(Beginning of Records supplied)

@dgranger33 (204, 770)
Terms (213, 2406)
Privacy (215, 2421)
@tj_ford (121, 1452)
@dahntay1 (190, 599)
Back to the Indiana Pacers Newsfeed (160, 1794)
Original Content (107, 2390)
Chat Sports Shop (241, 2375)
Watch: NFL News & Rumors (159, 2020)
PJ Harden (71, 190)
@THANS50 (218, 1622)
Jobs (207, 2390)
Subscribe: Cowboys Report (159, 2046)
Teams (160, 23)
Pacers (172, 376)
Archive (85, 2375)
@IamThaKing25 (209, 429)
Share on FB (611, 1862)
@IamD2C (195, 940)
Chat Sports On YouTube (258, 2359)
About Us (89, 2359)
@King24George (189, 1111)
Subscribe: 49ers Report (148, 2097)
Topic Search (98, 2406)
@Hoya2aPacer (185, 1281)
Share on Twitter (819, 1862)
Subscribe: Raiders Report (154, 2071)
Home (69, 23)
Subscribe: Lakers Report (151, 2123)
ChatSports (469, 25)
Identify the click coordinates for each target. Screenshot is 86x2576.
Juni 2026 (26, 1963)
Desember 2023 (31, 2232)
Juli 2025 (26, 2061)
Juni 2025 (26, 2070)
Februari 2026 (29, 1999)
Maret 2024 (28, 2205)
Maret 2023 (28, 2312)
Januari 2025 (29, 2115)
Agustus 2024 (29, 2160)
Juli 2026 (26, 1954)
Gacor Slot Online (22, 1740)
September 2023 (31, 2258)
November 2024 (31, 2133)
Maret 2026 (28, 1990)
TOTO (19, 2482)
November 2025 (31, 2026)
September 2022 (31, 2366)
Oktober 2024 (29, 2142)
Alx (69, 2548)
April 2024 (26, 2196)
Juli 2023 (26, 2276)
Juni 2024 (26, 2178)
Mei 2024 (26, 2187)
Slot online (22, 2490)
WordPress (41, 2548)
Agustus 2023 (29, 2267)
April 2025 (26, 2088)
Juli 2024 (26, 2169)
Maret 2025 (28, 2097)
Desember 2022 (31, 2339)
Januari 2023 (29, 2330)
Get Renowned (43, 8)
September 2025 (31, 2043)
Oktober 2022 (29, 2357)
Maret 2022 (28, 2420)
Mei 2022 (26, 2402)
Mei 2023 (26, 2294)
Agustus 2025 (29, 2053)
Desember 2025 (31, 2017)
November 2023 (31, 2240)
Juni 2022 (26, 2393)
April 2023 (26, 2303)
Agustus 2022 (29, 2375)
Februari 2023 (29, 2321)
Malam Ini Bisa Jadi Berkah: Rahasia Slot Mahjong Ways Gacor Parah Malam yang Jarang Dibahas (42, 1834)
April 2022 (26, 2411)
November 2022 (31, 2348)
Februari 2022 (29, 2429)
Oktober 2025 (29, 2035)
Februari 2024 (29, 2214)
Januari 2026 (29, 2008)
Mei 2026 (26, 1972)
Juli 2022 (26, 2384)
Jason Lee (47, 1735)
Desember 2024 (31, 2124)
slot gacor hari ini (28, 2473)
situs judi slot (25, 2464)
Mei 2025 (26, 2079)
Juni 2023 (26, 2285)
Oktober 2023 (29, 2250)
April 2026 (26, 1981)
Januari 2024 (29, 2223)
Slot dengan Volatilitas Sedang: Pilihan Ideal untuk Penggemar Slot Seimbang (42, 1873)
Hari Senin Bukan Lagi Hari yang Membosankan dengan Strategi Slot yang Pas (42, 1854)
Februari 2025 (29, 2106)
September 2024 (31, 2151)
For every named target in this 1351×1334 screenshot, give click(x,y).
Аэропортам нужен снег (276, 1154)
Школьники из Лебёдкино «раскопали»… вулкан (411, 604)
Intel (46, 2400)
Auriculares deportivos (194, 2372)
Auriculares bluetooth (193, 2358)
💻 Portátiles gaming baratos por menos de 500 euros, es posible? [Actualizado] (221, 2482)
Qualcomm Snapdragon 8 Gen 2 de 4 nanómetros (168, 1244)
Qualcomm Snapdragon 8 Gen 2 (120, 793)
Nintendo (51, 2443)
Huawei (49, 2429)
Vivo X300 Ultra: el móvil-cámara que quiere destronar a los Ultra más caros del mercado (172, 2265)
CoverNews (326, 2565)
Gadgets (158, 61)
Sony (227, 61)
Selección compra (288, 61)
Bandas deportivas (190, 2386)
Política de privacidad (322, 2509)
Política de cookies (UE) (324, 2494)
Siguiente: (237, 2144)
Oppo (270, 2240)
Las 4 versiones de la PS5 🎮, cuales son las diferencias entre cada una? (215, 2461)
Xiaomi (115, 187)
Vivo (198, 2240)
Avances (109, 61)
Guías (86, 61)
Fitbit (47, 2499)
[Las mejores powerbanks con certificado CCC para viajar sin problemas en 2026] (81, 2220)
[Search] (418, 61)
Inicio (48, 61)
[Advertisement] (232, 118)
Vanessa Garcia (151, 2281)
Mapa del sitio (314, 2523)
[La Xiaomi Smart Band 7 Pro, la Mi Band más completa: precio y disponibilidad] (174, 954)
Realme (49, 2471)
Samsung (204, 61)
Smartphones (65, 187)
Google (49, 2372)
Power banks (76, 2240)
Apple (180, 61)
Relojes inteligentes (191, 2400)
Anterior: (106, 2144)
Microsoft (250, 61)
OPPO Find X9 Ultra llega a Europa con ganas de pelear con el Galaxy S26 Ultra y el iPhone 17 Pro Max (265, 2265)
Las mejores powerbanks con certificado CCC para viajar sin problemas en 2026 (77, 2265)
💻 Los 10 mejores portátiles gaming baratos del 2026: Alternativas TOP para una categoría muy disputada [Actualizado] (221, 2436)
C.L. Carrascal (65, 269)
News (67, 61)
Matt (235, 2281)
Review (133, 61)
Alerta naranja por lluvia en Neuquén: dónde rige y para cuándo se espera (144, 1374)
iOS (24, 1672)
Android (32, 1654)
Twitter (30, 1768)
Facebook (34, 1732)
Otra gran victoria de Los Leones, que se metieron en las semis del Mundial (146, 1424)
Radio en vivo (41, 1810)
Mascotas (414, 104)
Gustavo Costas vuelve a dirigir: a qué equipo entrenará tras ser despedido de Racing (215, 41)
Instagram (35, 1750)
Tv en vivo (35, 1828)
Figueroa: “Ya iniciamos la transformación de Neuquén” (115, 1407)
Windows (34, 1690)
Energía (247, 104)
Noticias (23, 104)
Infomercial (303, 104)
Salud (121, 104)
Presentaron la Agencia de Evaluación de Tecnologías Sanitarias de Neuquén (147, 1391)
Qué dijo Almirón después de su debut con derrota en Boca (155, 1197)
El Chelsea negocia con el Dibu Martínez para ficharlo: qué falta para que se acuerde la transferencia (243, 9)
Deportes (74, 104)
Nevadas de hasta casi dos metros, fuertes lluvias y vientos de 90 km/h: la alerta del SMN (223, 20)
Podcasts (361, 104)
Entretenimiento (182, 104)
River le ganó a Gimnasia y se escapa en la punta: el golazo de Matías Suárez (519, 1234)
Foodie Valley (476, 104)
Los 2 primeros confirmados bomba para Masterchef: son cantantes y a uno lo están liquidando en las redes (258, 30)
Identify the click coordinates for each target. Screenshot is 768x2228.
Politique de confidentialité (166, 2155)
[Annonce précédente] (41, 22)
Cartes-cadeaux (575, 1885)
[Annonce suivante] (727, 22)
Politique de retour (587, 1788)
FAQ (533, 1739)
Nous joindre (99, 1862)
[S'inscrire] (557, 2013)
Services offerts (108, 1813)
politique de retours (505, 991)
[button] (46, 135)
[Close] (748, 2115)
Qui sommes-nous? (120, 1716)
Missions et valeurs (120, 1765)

(End of Records supplied)

Work task: If a line in the records above has the word "Identify", copy it out.

Output:
Identify the click coordinates for each target. Screenshot is 86x2576.
Identify the click coordinates for each target. Screenshot is 768x2228.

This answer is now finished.